“Aah! It’s moving!!” shrieks a student. “What is it?!” asks another. This is just an average day at the Point Pinole oyster reef, where high school students have been coming to learn about all things aquatic.
To clarify, it wasn’t an oyster that was moving: it was an amphipod, many of whom have joined the reef community in recent months. Amphipods, also known as scuds, look like tiny shrimp and are typically less than a centimeter in length. They enjoy a wide range of food types, including algae, other invertebrates, and even decomposing matter.
So why are these small crustaceans spending time on the reef? As more oysters, barnacles, algae and other life forms grow on the reef balls, it becomes prime real estate for small invertebrates who like to have a little shelter with their meal. The interwoven growth of life on the surface of the reef creates nooks and crannies that shelter small critters like amphipods, while keeping them close to the buffet of food options around them. As time goes on we expect to see the reef provide food and shelter for even larger life forms, including fish.
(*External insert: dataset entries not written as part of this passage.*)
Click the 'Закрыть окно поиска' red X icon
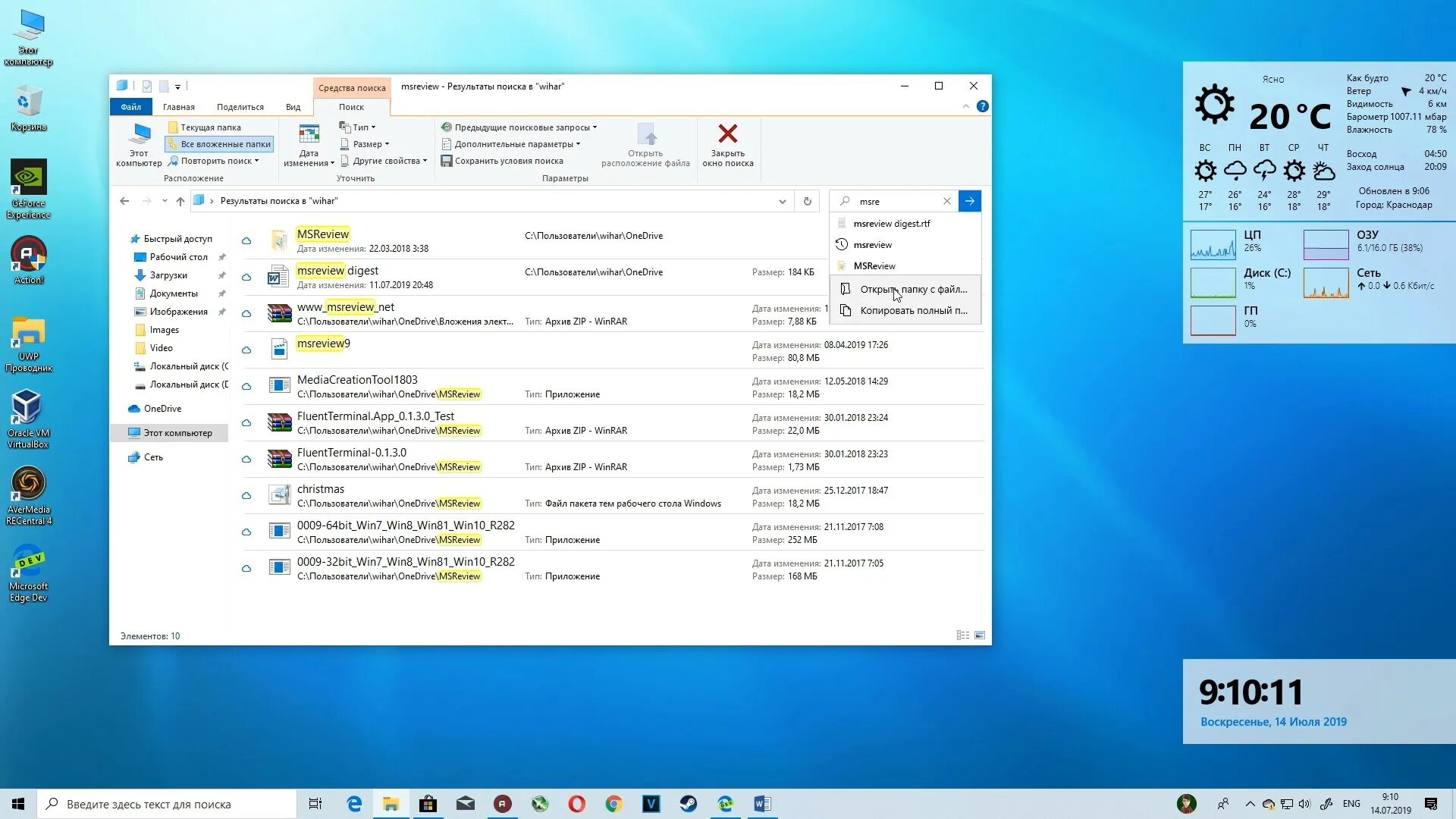The width and height of the screenshot is (1456, 819). coord(727,134)
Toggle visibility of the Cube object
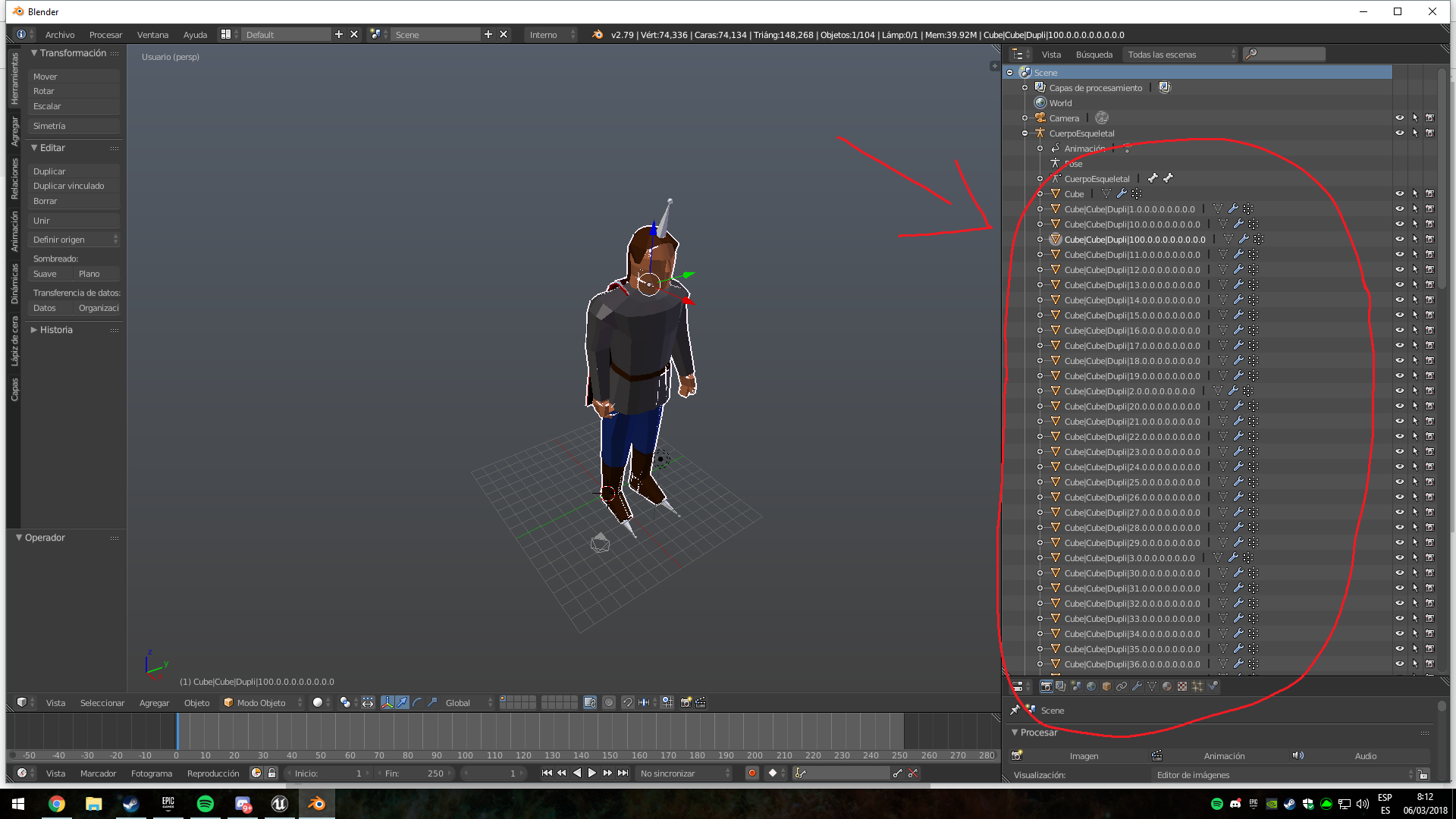The image size is (1456, 819). pos(1400,193)
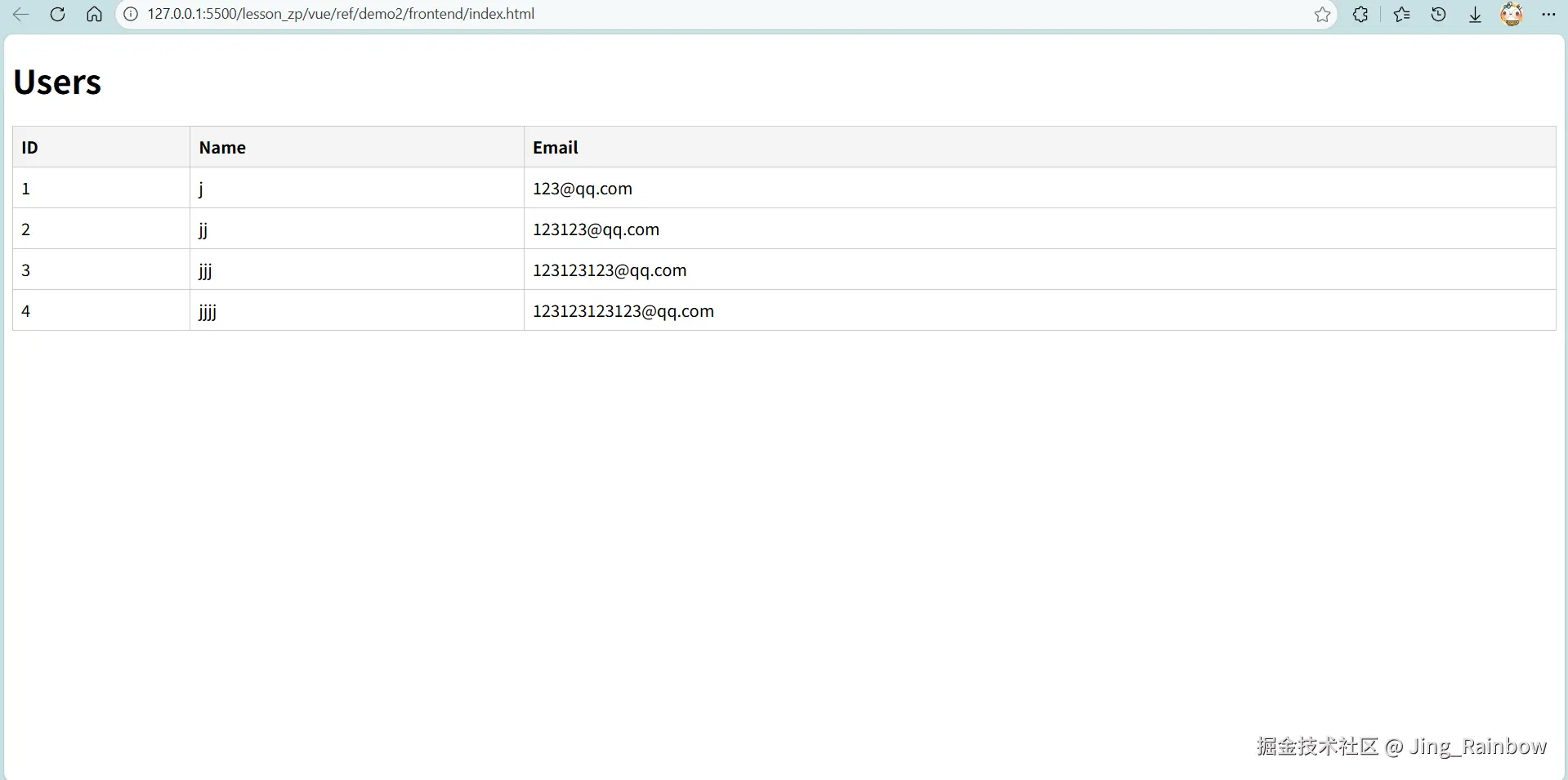Screen dimensions: 1568x780
Task: Open the browser extensions panel
Action: [x=1361, y=14]
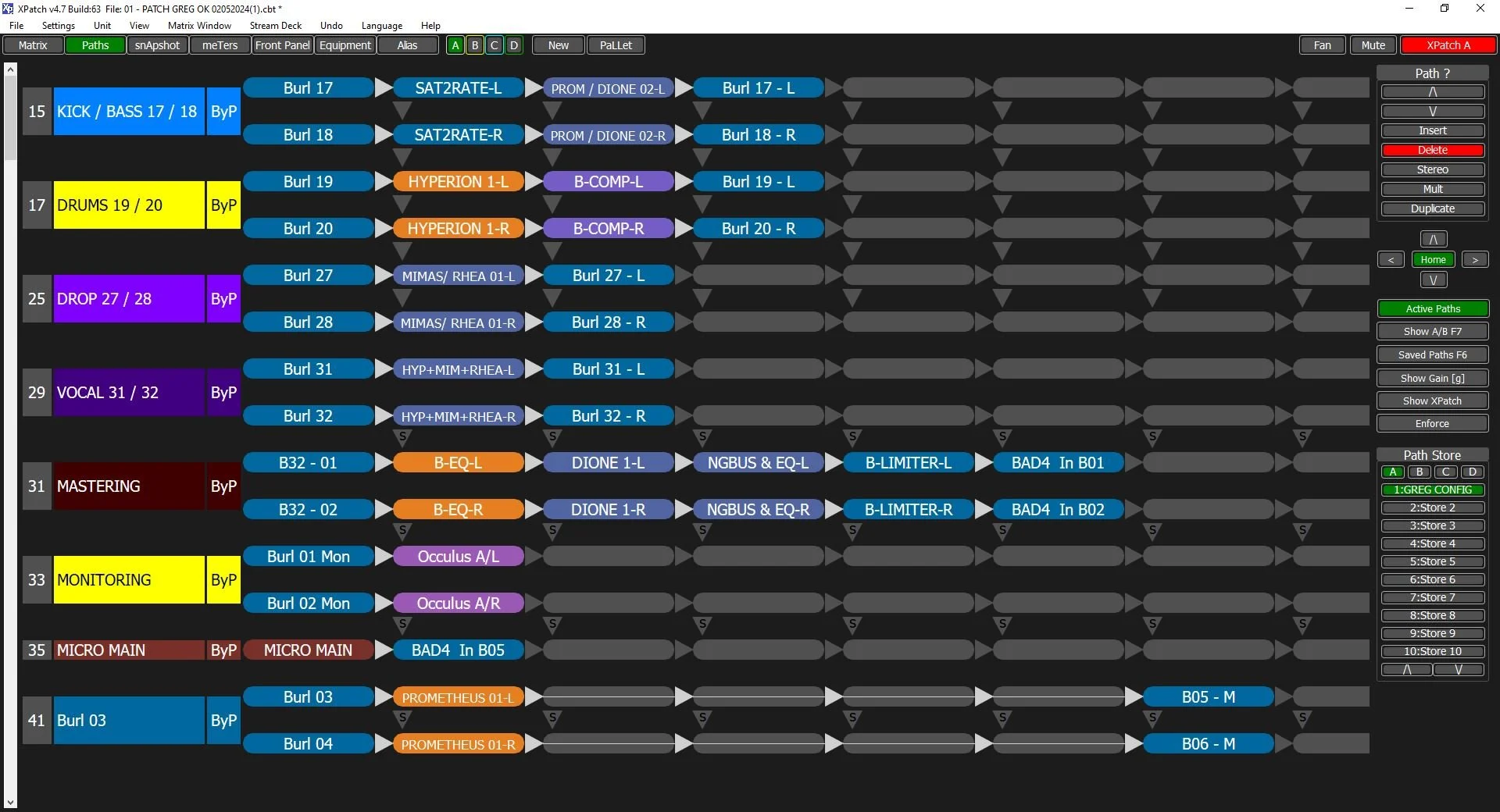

But back to the students, who are shin-deep in mud and touching all sorts of new and slimy things. They are part of our Wild! Oysters education program, and this is their first time at the Point Pinole oyster reef. These students are from Oakland, Mission, and George Washington High Schools. Once they get their bearings they divide into groups and decide on a scientific question that they will answer today. One group asks whether there will be more oysters near the bottom of the reef balls or near the top, while another wants to know whether they will find the same species on all of the reef balls. (A sneak peek into their results: they find more oysters near the top of the reef balls, and the same species on all of the reef balls.)
After lunch the students survey the shoreline, finding many large Olympia oysters. These populations have been growing for a long time and are part of a well-established community that incorporates many invertebrates, including amphipods, snails and even crabs. This survey provides a glimpse into the future of the reef balls, which will one day grow to support an even larger community of aquatic organisms.
Last, the students measure temperature, pH, salinity and water clarity in the bay. What follows is a discussion of why these water quality measurements are important not just for oysters but for all aquatic life. And finally, damp, muddy, and tired, the students leave the oyster reef with opened eyes and a new understanding of what lives just below the surface of the bay.